Luisa Gonzalez a affirmé lors d'une interview avec l'agence mexicaine EFE que Rafael Correa continuait d'être le leader de son parti Révolution citoyenne et qu'il serait son conseiller principal pour gagner la bataille électorale. [Keystone - Jose Mendez/EPA]
Luisa Gonzalez a affirmé lors d'une interview avec l'agence mexicaine EFE que Rafael Correa continuait d'être le leader de son parti Révolution citoyenne et qu'il serait son conseiller principal pour gagner la bataille électorale. [Keystone - Jose Mendez/EPA]

Si la loi équatorienne interdit la publication de sondages à la veille de l'élection, tous les analystes s'accordent à dire que le camp Correa a été sérieusement écorné depuis le meurtre.

Pour l'influent ancien président socialiste, Fernando Villavicencio était une épine dans le pied. Journaliste indépendant, il avait révélé l'affaire de corruption pour laquelle il a été condamné.

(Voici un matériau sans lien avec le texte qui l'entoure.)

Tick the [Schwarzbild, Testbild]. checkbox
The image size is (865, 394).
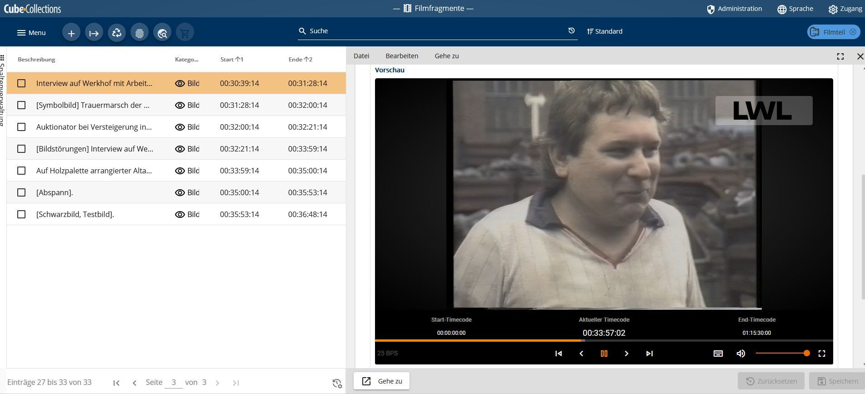point(21,214)
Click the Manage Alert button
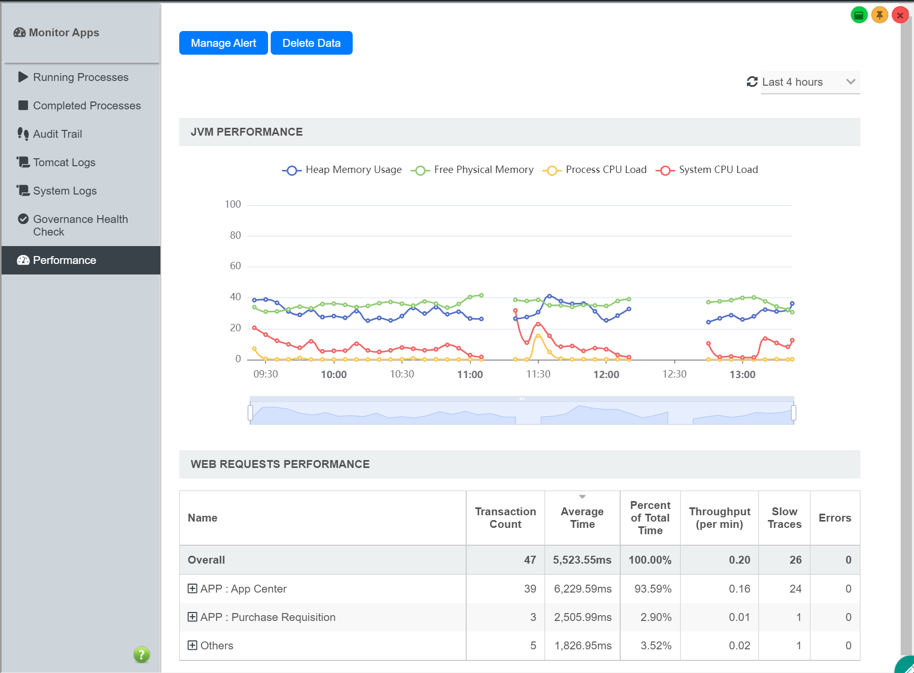Image resolution: width=914 pixels, height=673 pixels. point(223,43)
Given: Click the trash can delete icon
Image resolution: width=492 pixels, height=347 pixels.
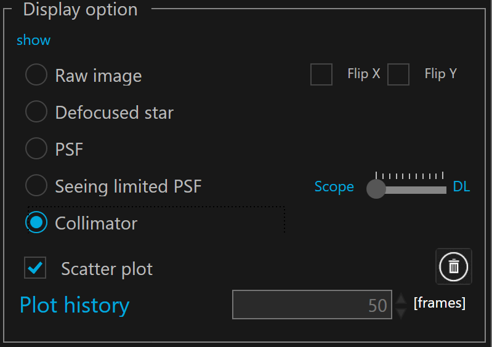Looking at the screenshot, I should click(454, 266).
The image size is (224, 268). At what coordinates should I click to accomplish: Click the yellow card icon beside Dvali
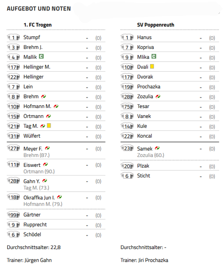coord(152,66)
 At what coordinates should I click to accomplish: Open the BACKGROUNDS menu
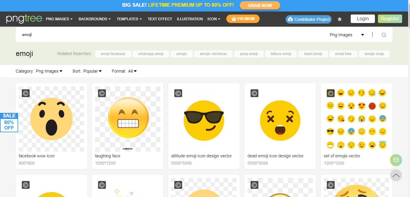(x=94, y=19)
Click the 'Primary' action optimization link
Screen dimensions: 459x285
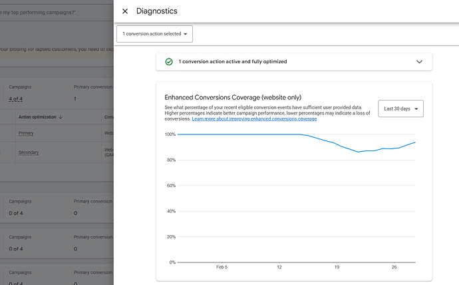click(x=26, y=133)
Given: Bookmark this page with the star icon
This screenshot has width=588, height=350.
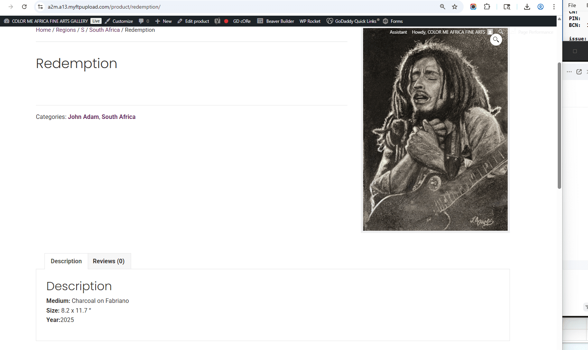Looking at the screenshot, I should click(x=455, y=7).
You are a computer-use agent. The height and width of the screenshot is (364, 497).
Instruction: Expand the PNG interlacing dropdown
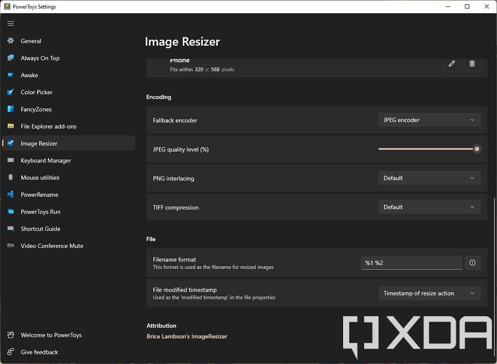429,178
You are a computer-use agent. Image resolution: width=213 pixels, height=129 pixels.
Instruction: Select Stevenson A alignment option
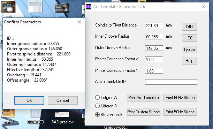tap(108, 114)
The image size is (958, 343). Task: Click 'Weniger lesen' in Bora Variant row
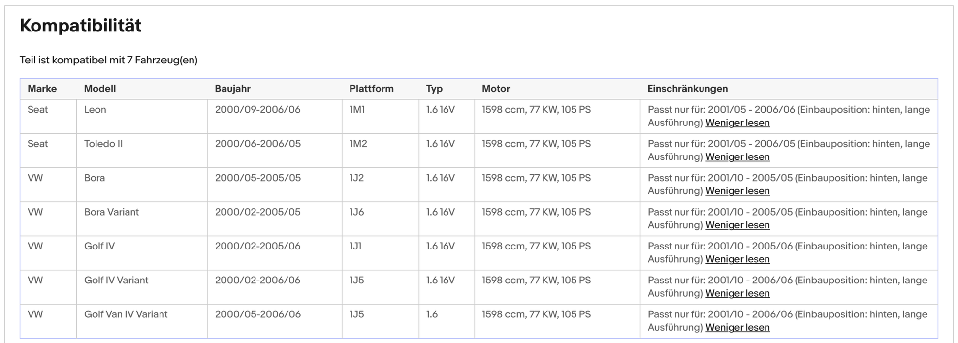pyautogui.click(x=737, y=225)
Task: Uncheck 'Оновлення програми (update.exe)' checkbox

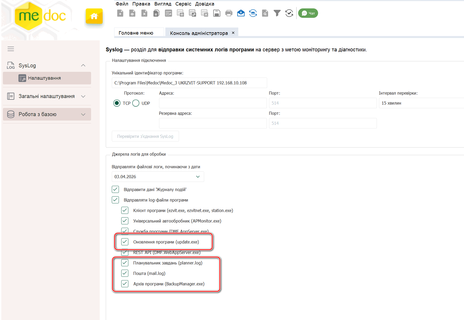Action: (125, 242)
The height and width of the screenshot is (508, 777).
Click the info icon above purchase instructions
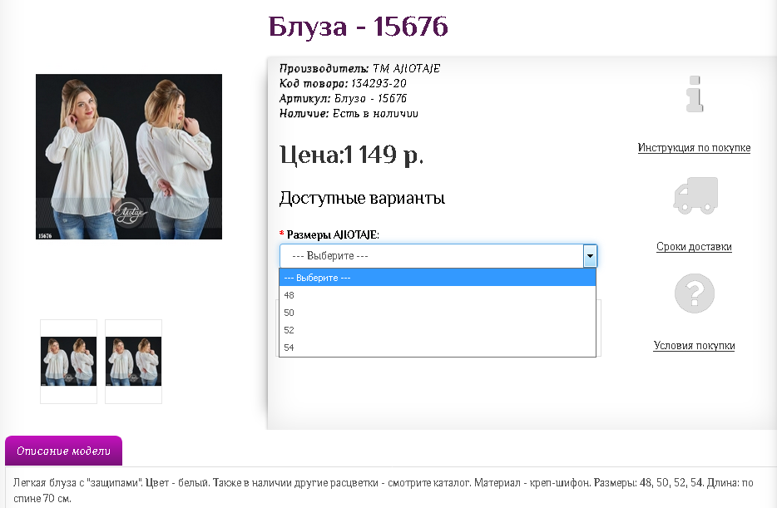(695, 94)
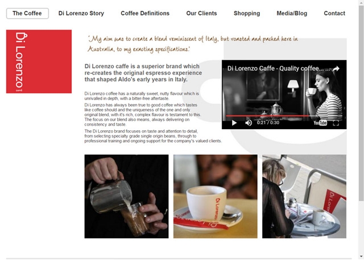Click the YouTube logo in the player
This screenshot has height=273, width=364.
tap(320, 123)
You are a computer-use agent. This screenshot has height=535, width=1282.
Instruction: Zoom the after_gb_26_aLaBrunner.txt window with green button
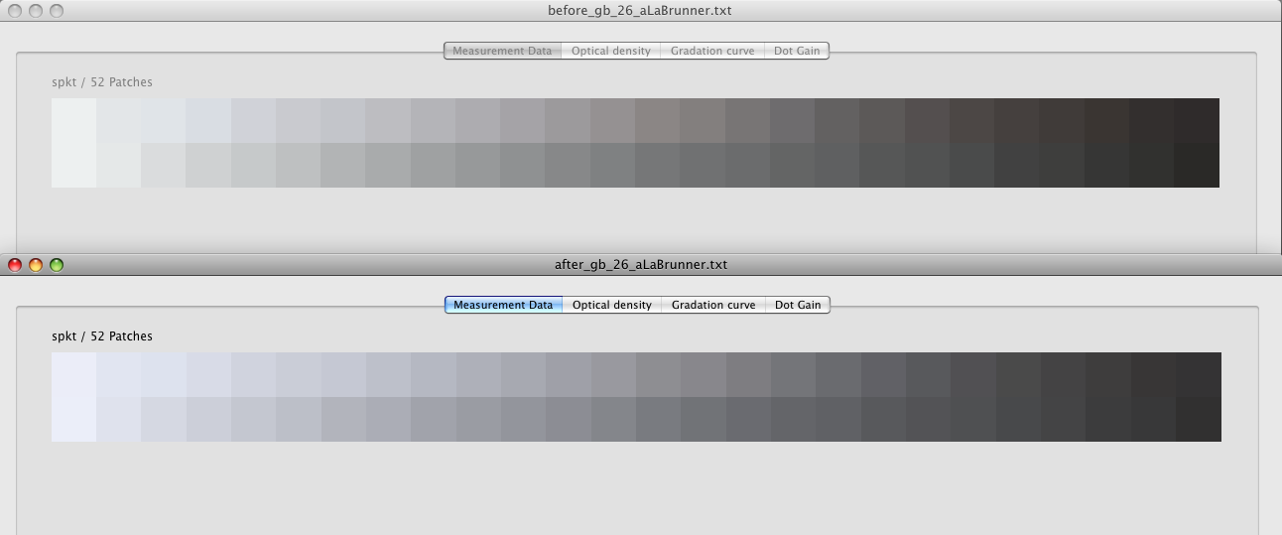(x=57, y=265)
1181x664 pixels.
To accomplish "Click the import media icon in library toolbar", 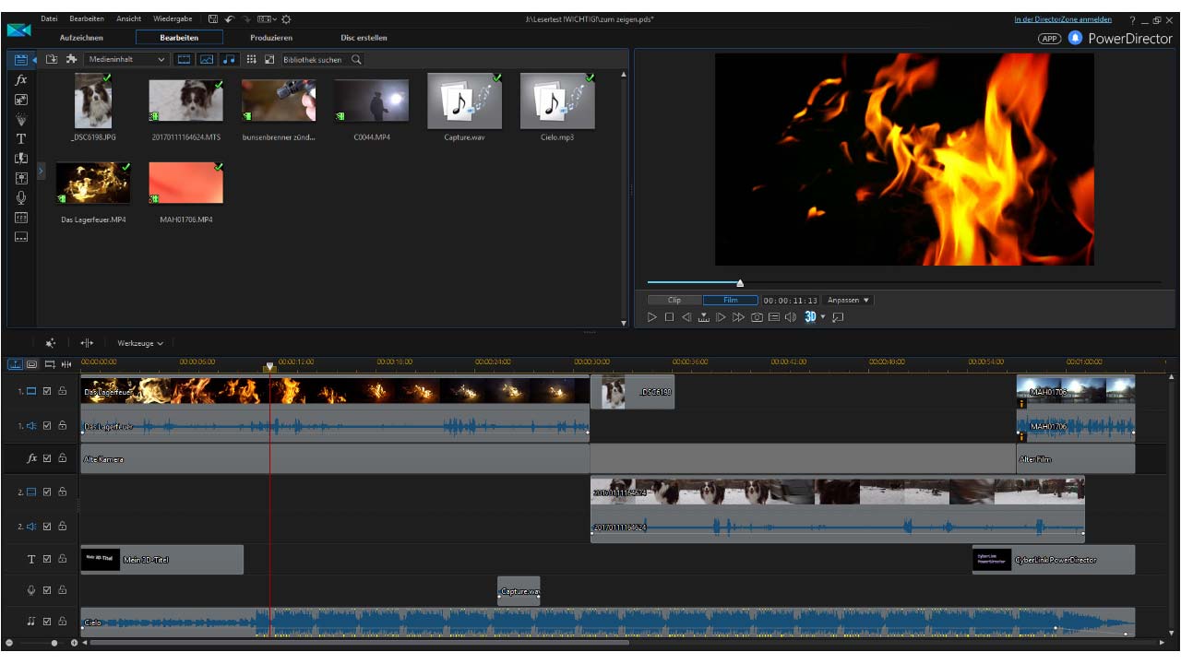I will (x=52, y=60).
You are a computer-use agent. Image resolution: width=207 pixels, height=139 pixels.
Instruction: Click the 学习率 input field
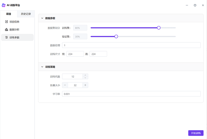click(x=131, y=94)
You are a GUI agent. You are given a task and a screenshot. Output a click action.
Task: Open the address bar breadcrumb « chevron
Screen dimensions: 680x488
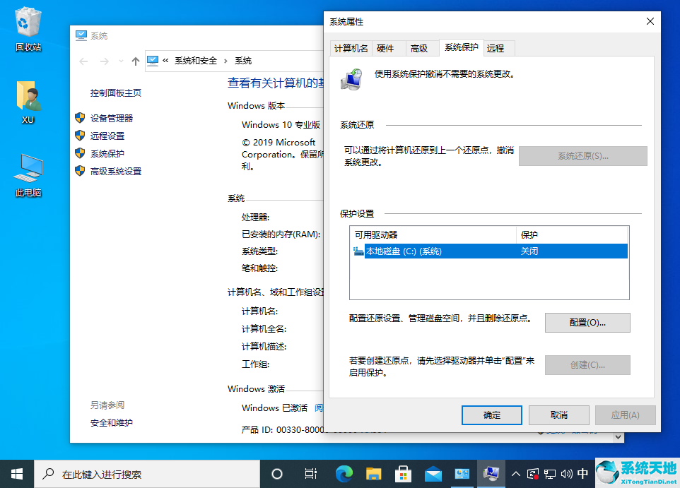coord(167,61)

Lors de ses funérailles, ses proches ont crié "Correa assassin!" et sa veuve, Veronica Sarauz, a déclaré, sans présenter de preuves, que l'ancien président avait connaissance du meurtre, l'accusant de "liens avec des bandes criminelles". "L'image de Correa a été gravement endommagée", constate l'universitaire Saudia Levoyer.

Lien avec les meurtriers nié

Depuis son exil, Rafael Correa nie tout lien avec les assassins et assure qu'il s'agit d'un "complot" pour enlever des voix à sa candidate. "Normalement, nous devions gagner en un seul tour, mais l'assassinat de Fernando Villavicencio a déplacé l'échiquier électoral", a-t-il commenté.

"Nous ne sommes pas si stupides (pour ordonner ce meurtre). Qui profite de la mort de Fernando Villavicencio? La droite", a assuré Luisa Gonzalez sur un média local.

"Il y a évidemment un pourcentage d'électeurs indécis qui pensaient (voter) pour la Révolution citoyenne", le parti de Rafael Correa, mais "la mort de Villavicencio (...) les fait réfléchir à deux fois", souligne le politologue Basabe. Les élections générales anticipées restent programmées à dimanche.